Doch hier zeigt sich, dass Letzteres nur am Rande interessiert, solange die Zahlen kurzfristig sinken. Denn Fluchtursachen bedeuten die Auseinandersetzung mit globaler Gerechtigkeit und Verteilungsfragen. Die Frage nach Konfliktursachen und den eigenen Anteil daran. Da ist es einfacher Grenzen zu schließen. Dass das kurzsichtig und kontraproduktiv ist, scheint verdrängt zu werden.

Es ist jedoch absurd zu wissen, dass beim nächsten Anstieg der Zahlen wieder das Wort Fluchtursachen in jedem zweiten Satz auftaucht und wenn Menschen aus neuen (alten) Krisengebieten hier ankommen, danach gerufen wird die Lage vor Ort zu verbessern und zu stabilisieren. Auch wenn das dann Jahre zu spät kommt. Und eins darf man hier vergessen: Hier geht es um zwölf (12!) Polizisten. Nicht um eine Neuausrichtung sicherheitspolitischer Instrumente oder um das Überdenken der globalen Handelspolitik. Doch wenn auch ein langer Weg mit dem ersten Schritt beginnt, dann... Damit wäre das Glückskeksniveau nun erreicht.

--------------------

→ **AUFGABENSTELLUNG**
Schreibe den Kommentar über Fluchtursachen und geschlossene Grenzen im Anschluss an seinen letzten Satz weiter.

→ **DATENBLOCK**

--------------------

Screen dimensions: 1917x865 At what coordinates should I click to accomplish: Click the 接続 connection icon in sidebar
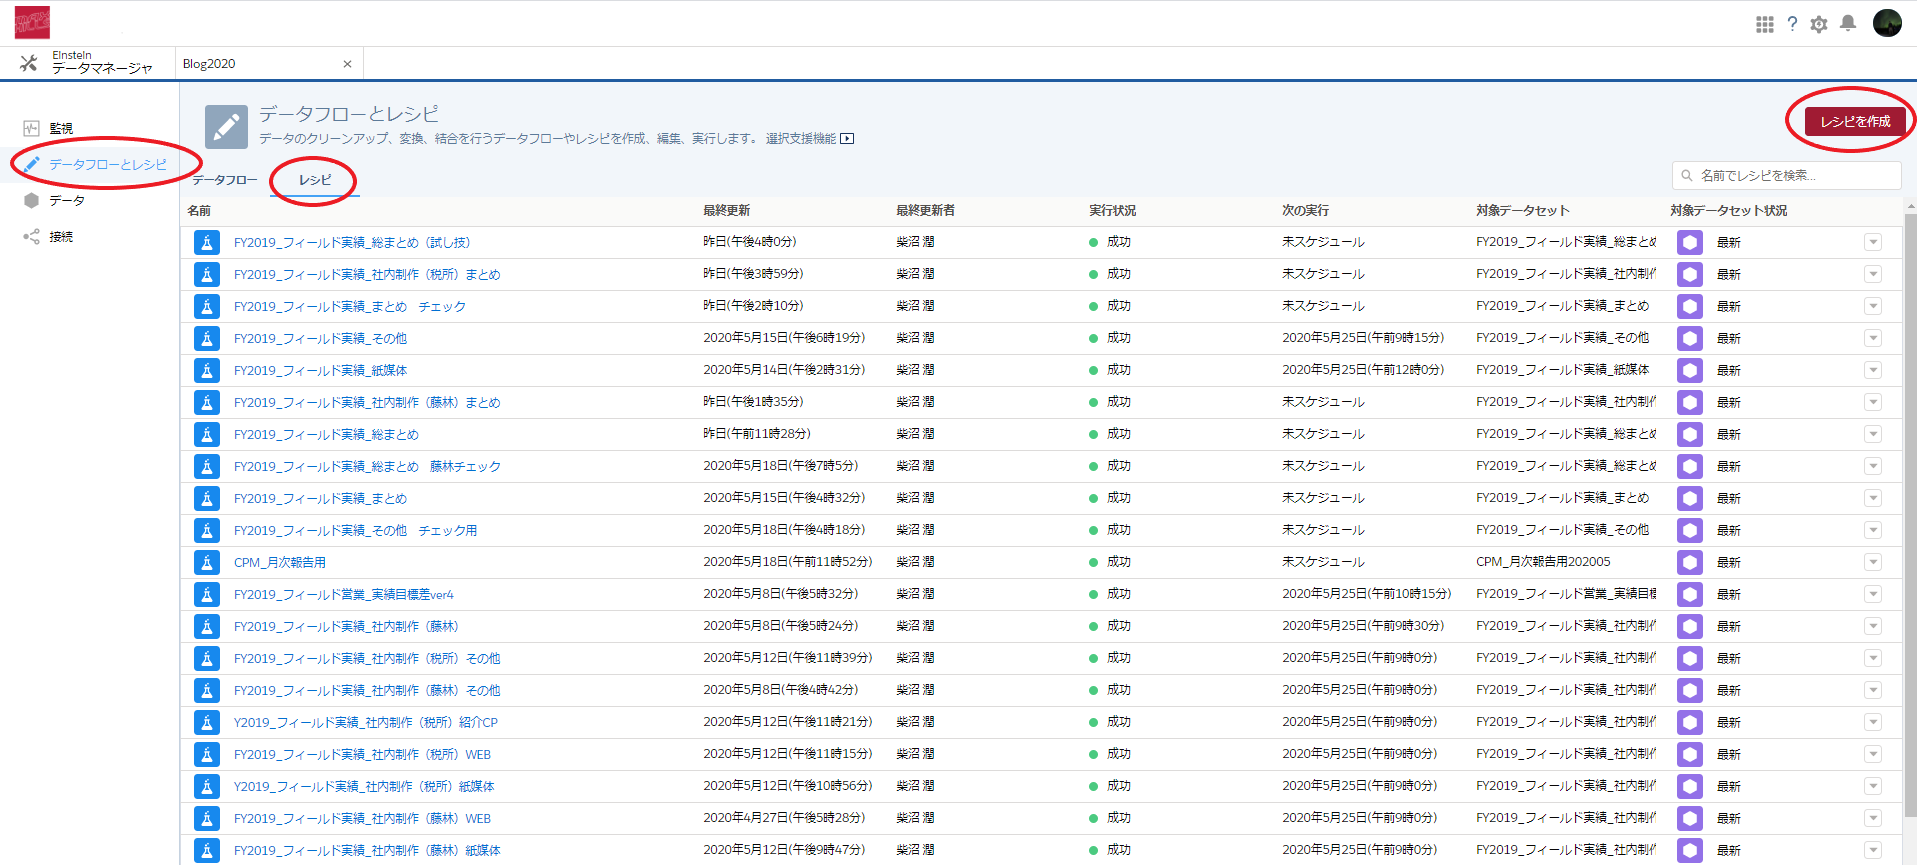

--------------------

→ **ANTWORT**
Andere Beobachter mögen es für eine Fußnote halten und die Verknüpfung der Fluchtdebatte mit Beiträgen zur UN-Polizeimissionen im Südsudan als bemüht bezeichnen. Klassisches Gutmenschentum eben. Doch angesichts der Tatsache, dass frühzeitiges Interesse noch nie geschadet haben, sollten solch kleinen Meldungen auch in einem größeren Zusammenhang zu denken geben.